Share

Bab 5

"Ayo, kita cari makanan. Ibu laper, nih," ajak Ibu seraya menggandeng lenganku. 

Bu Sari tak lagi mempedulikan kakak sepupuku itu. Kasihan juga Mbak Neni. Pasti dia malu kalau sampai tidak jadi membeli semua pakaian yang sudah dipilih olehnya. 

Dia itu paling pantang kalau sudah memilih sesuatu tapi tidak dibelinya. Apa yang sudah ditunjuk, biasanya selalu dibayar olehnya. 

"Bu, jangan begitu dong. Ini belanjaanku gimana?" teriak Mbak Neni yang kebingungan. 
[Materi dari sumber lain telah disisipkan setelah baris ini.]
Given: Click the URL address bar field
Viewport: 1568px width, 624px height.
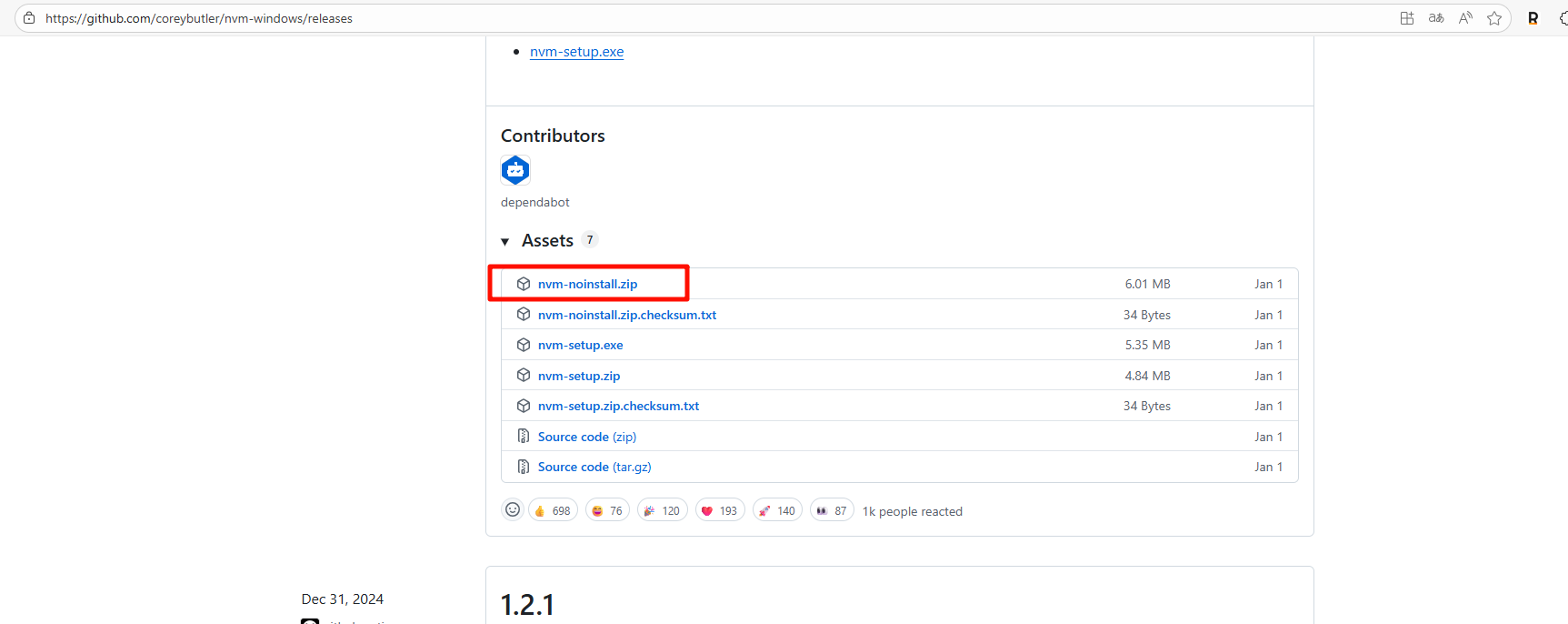Looking at the screenshot, I should tap(636, 18).
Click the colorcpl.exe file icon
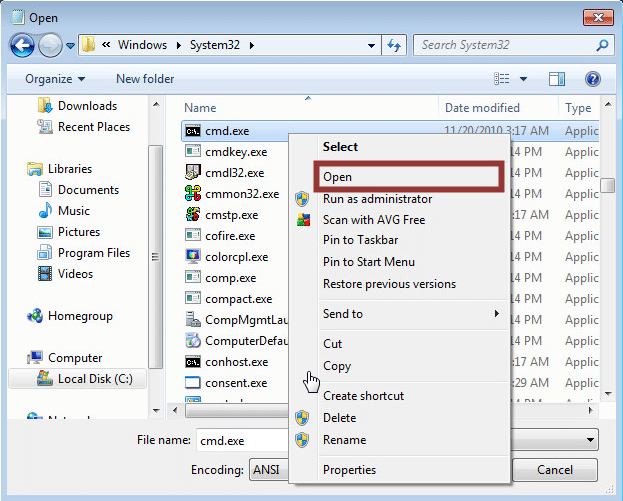 [x=193, y=257]
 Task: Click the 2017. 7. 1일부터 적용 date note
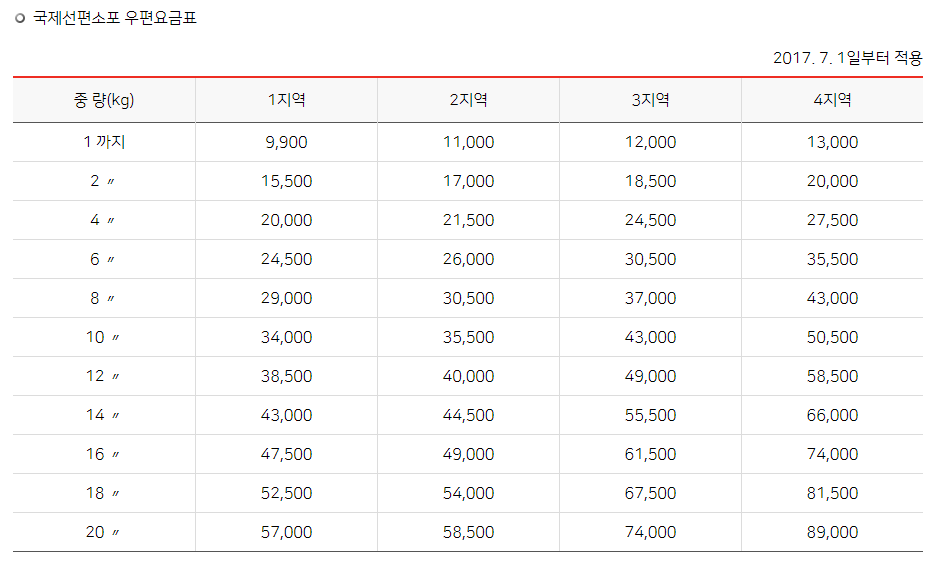847,58
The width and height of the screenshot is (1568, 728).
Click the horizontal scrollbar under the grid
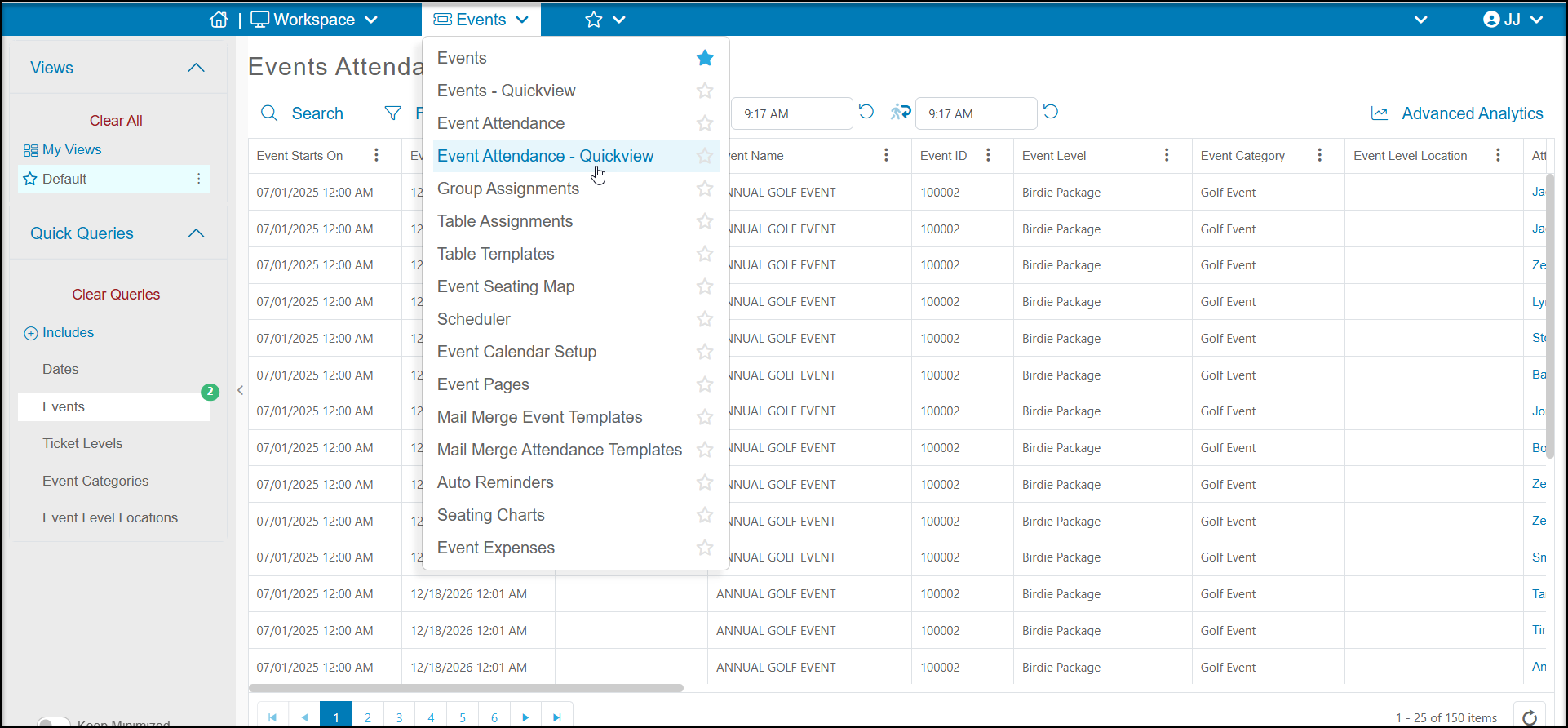[466, 688]
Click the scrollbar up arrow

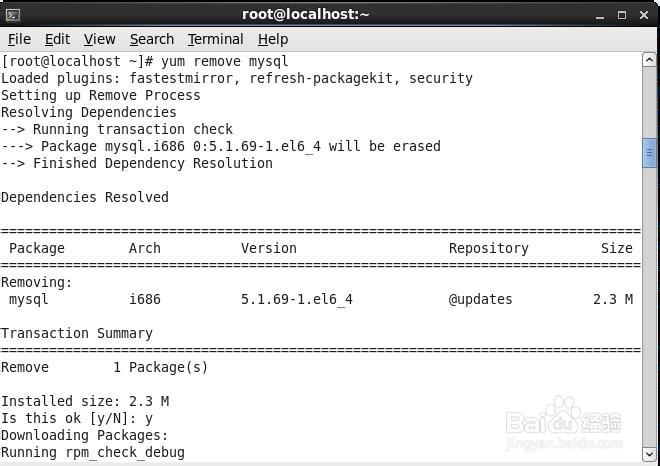[649, 60]
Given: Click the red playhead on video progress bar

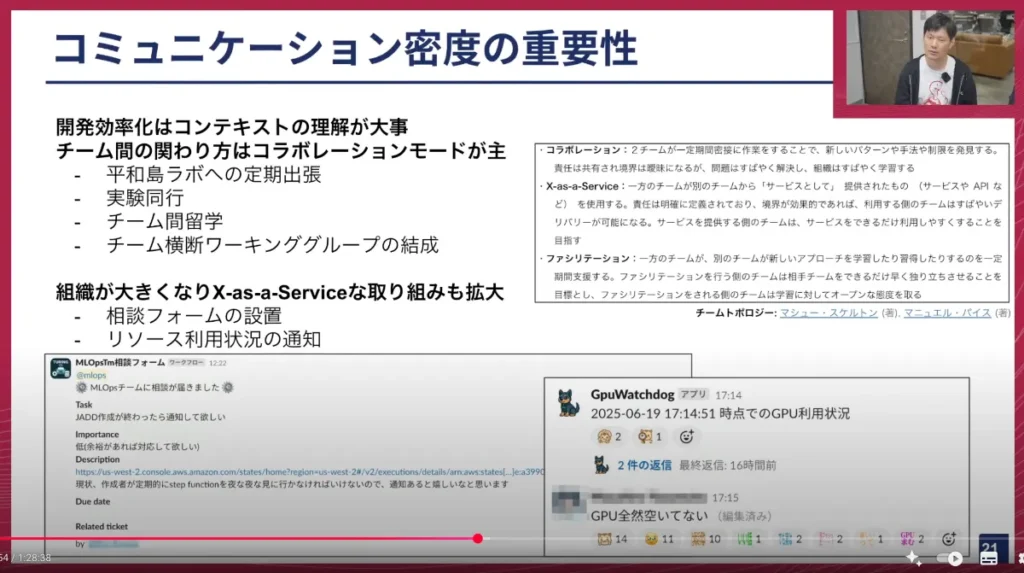Looking at the screenshot, I should pyautogui.click(x=477, y=538).
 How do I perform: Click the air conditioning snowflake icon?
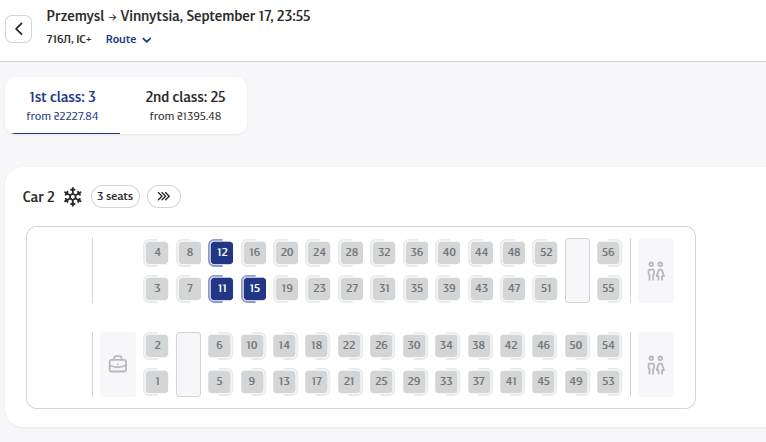73,197
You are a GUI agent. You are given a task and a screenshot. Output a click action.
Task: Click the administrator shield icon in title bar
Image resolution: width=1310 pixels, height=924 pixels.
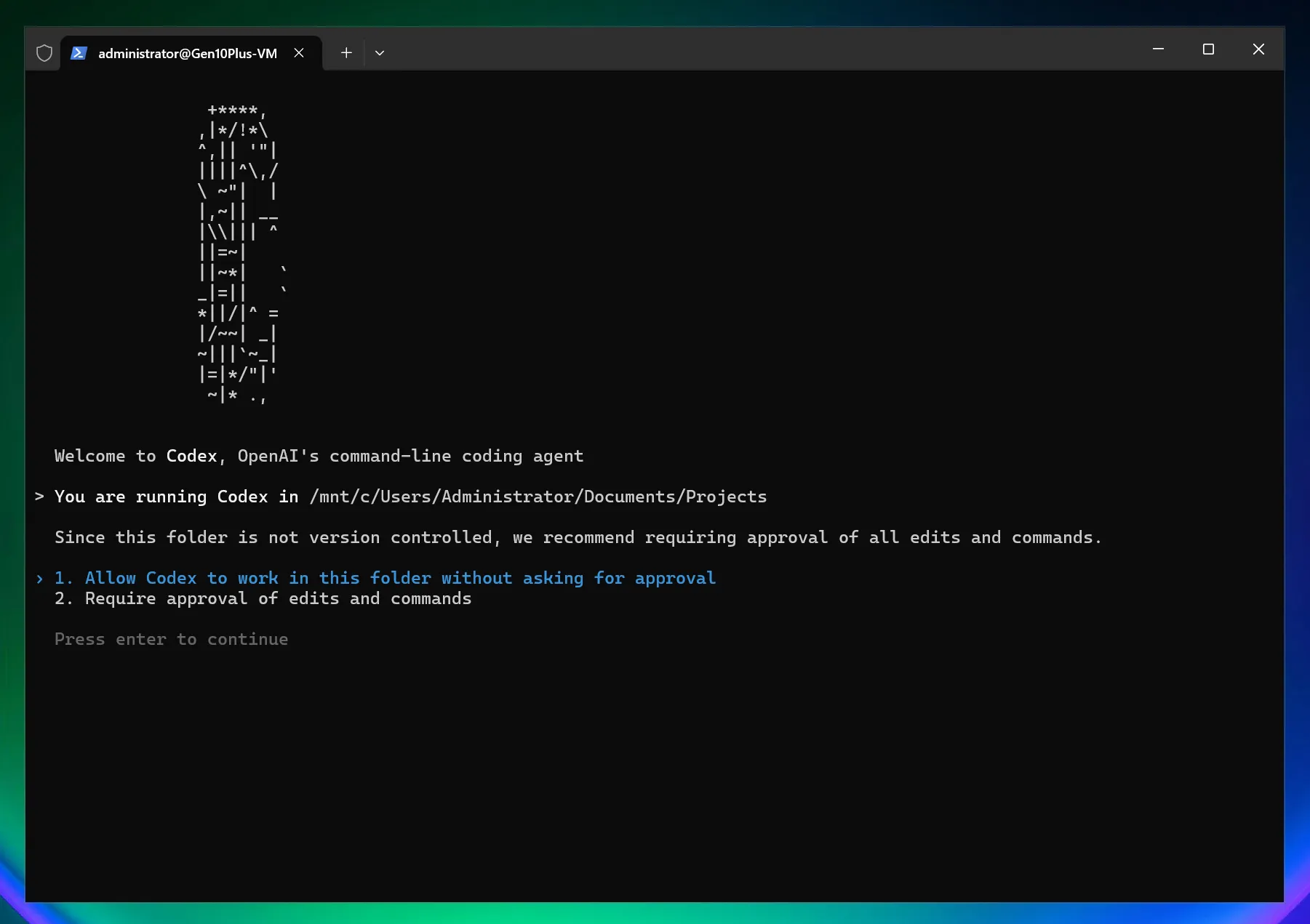(x=44, y=53)
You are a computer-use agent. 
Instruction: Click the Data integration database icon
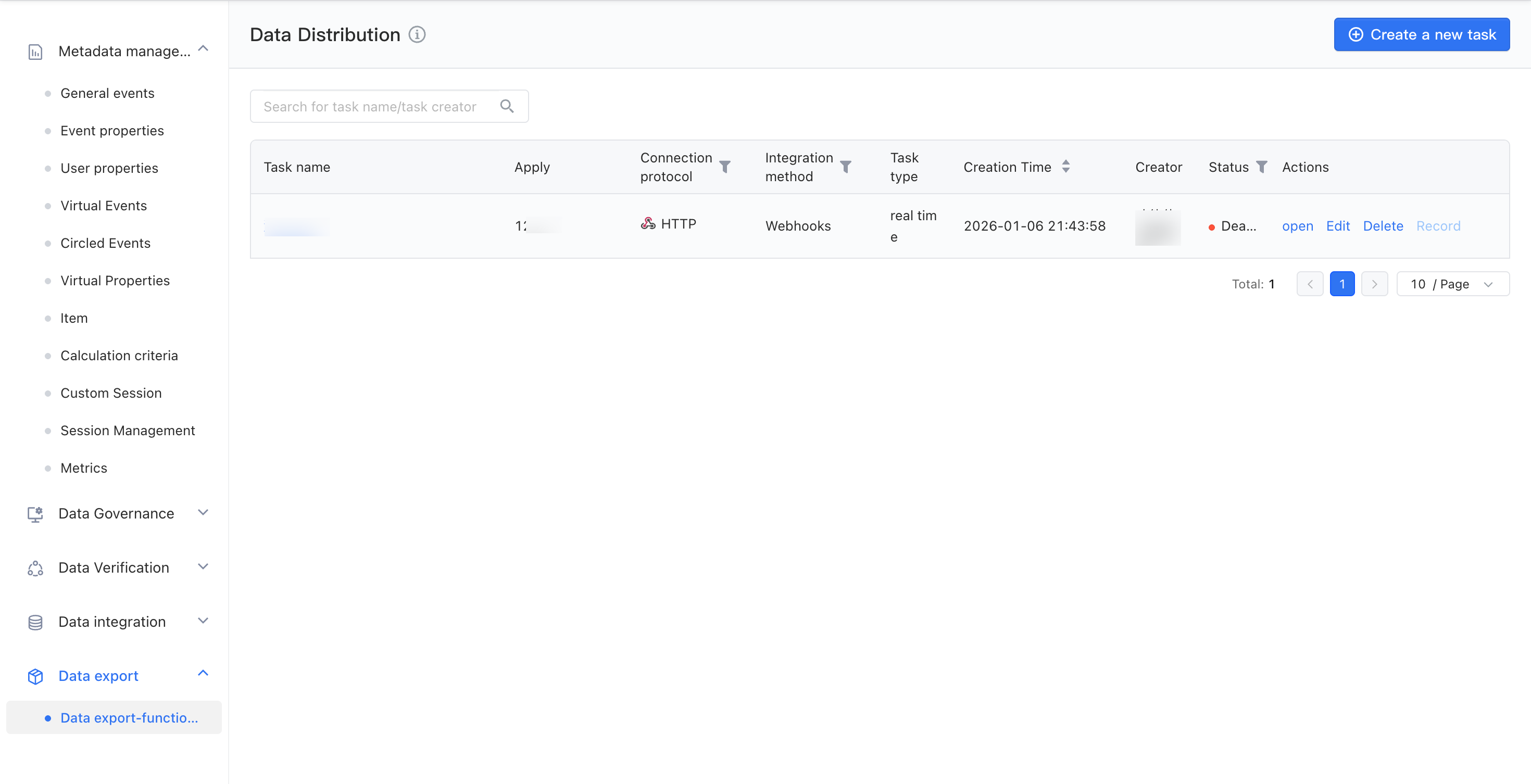tap(35, 622)
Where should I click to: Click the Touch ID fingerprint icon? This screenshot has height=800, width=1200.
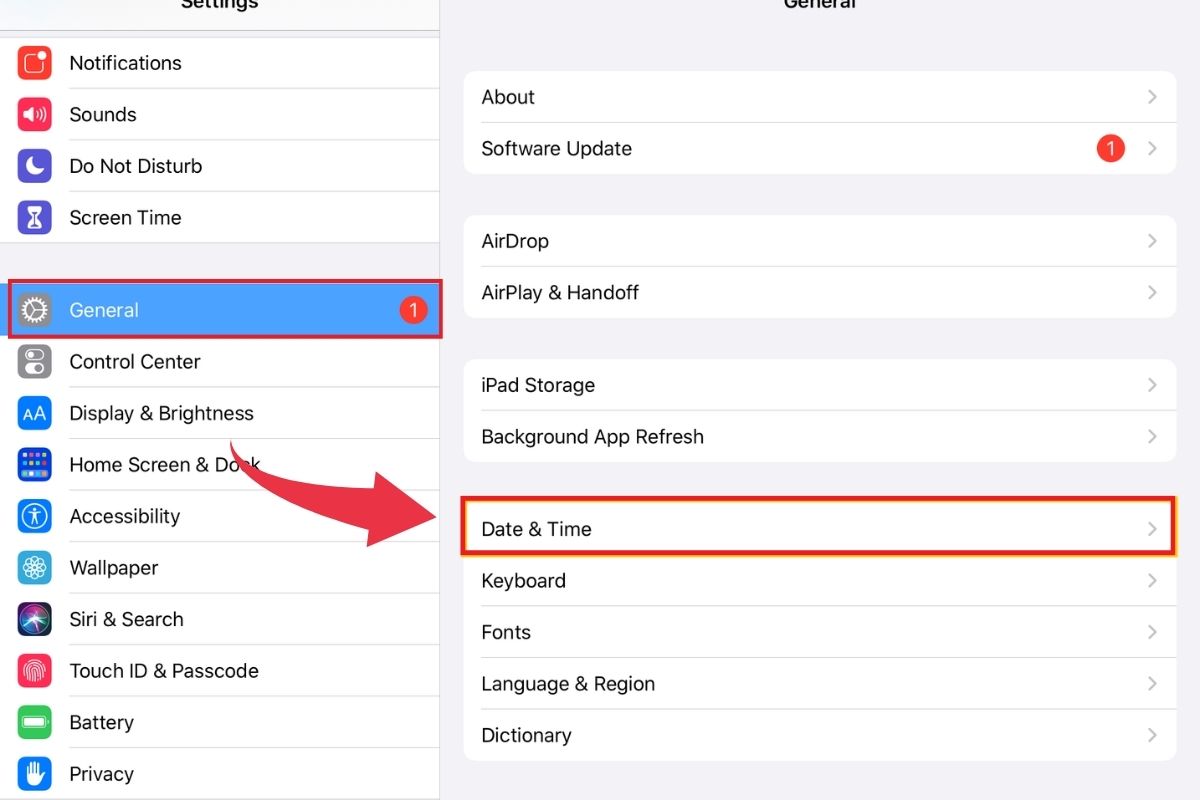pos(33,670)
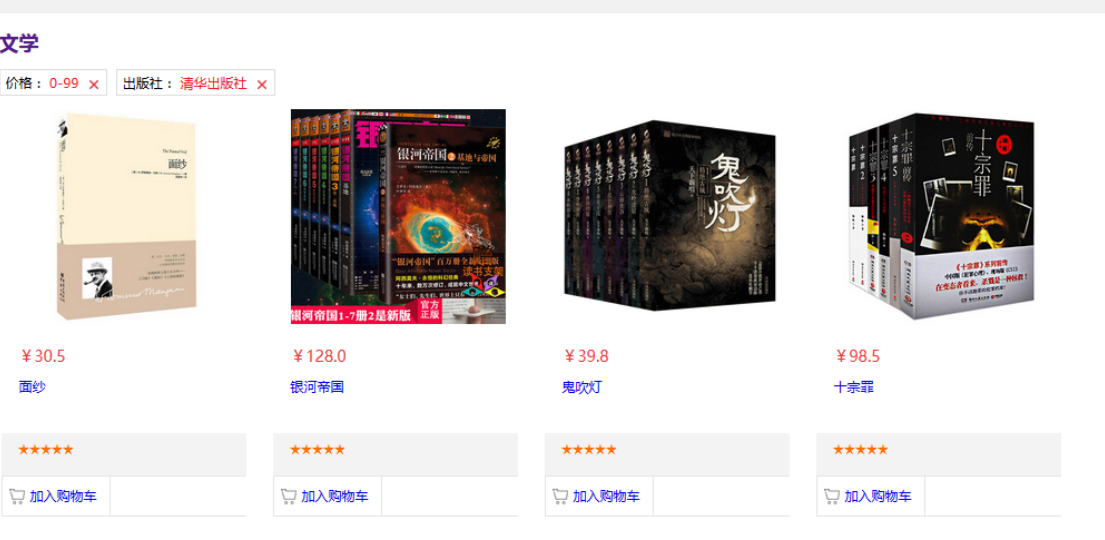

Aku bisa melihat dia bolak-balik melihat ke arah bajunya dan ke arah kami. Dia pasti sangat menginginkan pakaian itu. Antara ingin tertawa dan juga sedih melihat Mbak Neni seperti itu. 

"Kalau kamu nggak punya uang, ya, tinggalkan saja! Gitu aja kok repot," sahut Ibu tak mau ambil pusing dengan urusan Mbak Neni.

Duh, gimana ya? Aku nggak mungkin meminta calon mertuaku ini untuk membayarnya. Belanjaan untukku saja sudah sebanyak itu. Apalagi kalau ditambah barang Mbak Neni. Mau habis berapa lagi. 

"Ayo, Nak. Sudah, biarkan saja Mbakmu itu. Dia 'kan sudah sering dibelikan baju sama Nenek dan Ibunya. Nanti biar dia minta dibelikan sama mereka lagi." Ibu kembali menarik lenganku.

Aku mengikuti Ibu mertua dan membiarkan Mbak Neni yang sepertinya sedang menjelaskan sesuatu pada penjaga toko. Tampak terjadi perdebatan di antara mereka. Dan setelahnya, Mbak Neni seperti memarahi mereka lalu pergi begitu saja. 

Meskipun sedang berjalan, sesekali aku menoleh ke belakang melihat Mbak Neni yang mengekor dengan menghentakkan kakinya. Dia pasti sangat kesal karena keinginannya tidak tercapai.

***

"Mbak Menik, kami pulang dulu, ya," pamit Bu Sari, sesaat setelah kami sampai di rumah dan berbincang-bincang sebentar dengan Nenek. 

Bu Sari mengatakan pada Nenek, seminggu lagi Ia dan keluarganya akan datang untuk melamarku secara resmi.

Nenek sudah menyetujui semuanya, dan dengan senang hati menerimanya. Ya, aku tau. Nenek pasti senang karena aku sudah akan pergi dari rumah ini dan tidak lagi menjadi parasit di hidup Nenek. 

"Kok buru-buru, toh, Dek Sari," jawab Nenek berbasa-basi. 

"Iya, Mbak. Sudah lumayan lama saya ninggalin rumah. Takutnya nanti dicariin sama cucu." Ibu tertawa tak enak. 

Setelah acara salam-salaman sebagai pertanda perpisahan, Nenek mengantar Bu Sari sampai di depan teras. 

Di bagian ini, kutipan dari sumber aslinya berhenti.